6 min read

Array-oriented Thinking

It's no secret that I really like APL. Perhaps less obvious, however, is why I think it's such a fun language to work with, and of particular relevance today. Hardware today imposes a great deal of burdens on the compiler writer and, in turn, on the programmer. While we still enjoy relatively good performance on serial machines, modern hardware clearly wishes we all programmed in parallel. Organizations like CREST at IU and similar groups elsewhere recognize that exascale computing requires a whole new set of paradigms for programming at the user level. However, even before we reach exascale computing, simple multi-core, SMP, and GPU programming today present what I consider too great a programming barrier to the average developer.

This is more than just a library problem. This is a problem with the way we are taught to program. The way programmers are taught to think, and the way that our programming languages encourage us to think, handicaps us when attempting to scale our programs to parallel, distributed, or vector systems. Not matter how sophisticated our compilers, algorithmic thinking that targets, from conception, parallelism will continue to perform better for the foreseeable future.

I would also suggest another issue. Beyond performance, no clear evidence actually suggests traditional programming approaches actually make the most human ergonomic sense for the communication of ideas to other humans. Programming should first and foremost presents itself as a human to human communication problem, and only after that take into consideration the machine characteristics upon which the program executes.

However, there is a clear barrier to the "array oriented" thinking pattern in normal computer scientists. It's not that they can't think in those terms, but it's more that doing so costs them a great deal more than thinking in terms of structural recursion or message passing (OOP) or even basic imperative mutation. However, by limiting themselves in this fashion, the average computer scientist is missing precisely the agility to think in terms that make programming for modern hardware easier. Given the amount of effort that schools go through to teach any form of traditional computation thinking, I'm not convinced that this struggle has anything to do with innate thought patterns of humans.

So, in my mind, living completely inside a totally different world, where bulk, data flow oriented, array-oriented thinking serves as the core, foundational computational pattern, and only later are things like recursion and branching considered if necessary, makes for an interesting area of study. It creates a sort of push-back against the rest of the computational paradigms. The important point here is embracing a new paradigm. By embracing it, rather than just dabbling in it, I get to experience a great deal more of what the actual limitations of the paradigm are. I get a much better idea of what is and isn't possible, and just how easy it is or is not.

I've been doing this for a while, and I hope to publish some of my findings soon regarding some of these experiences. However, here are a few more casual observations I can make about living inside of an array-oriented world.

Array oriented thinking isn't innately harder. I don't know how much evidence I have to support this claim, but from my own experience, I find that there doesn't seem to be any inherent difficulty in the paradigm's use. It's very different though, and this causes some growing pains as you learn to think in the approach.

Array programming makes you appreciate concision. I used to program in scheme and enjoy how clear and concise I could make programs. After programming in arrays, I've come to realize that there's a whole extra dimension of concision to be had. I think the biggest difference comes in where you encode information.

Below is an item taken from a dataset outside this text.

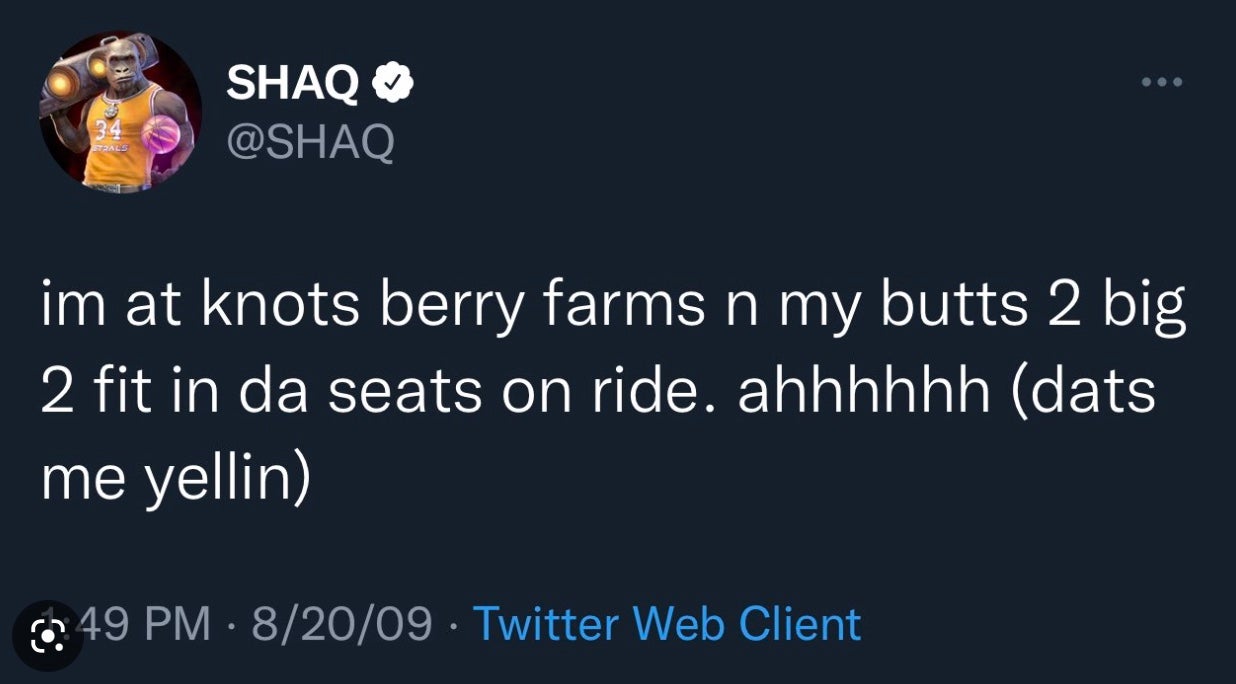Click the 8/20/09 date of the tweet

click(x=342, y=624)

This is a critical point. In systems like Scheme, you often encode a great deal of information in the control flow of the program. In Array programming, you encode information in the data and computation, and often very little in the actual control flow of the program. You express your ideas in terms of computation over data, rather than in execution paths over code trees. This leads to very very concise programs.

People criticize this sort of concise coding as unreadable. Well, yeah, if you are not practiced in reading that sort of code, then it's going to be hard. I think this is simply a truism, and equally true of all the programming methods. People should get over the idea that their favorite programming paradigm somehow makes "more sense" than others. It doesn't. It may have some attractive properties upon which you can hang your hat, but that doesn't make it easy. In the end, I think the question of paradigms really rests on where you hide details, and where you expose them, and how well that enables you to reason about your code. I think people really digging into array programming at times because it seems like that sort of thinking either isn't general enough to be useful in a wide array of domains, or they can't see the benefits that the paradigm gives them.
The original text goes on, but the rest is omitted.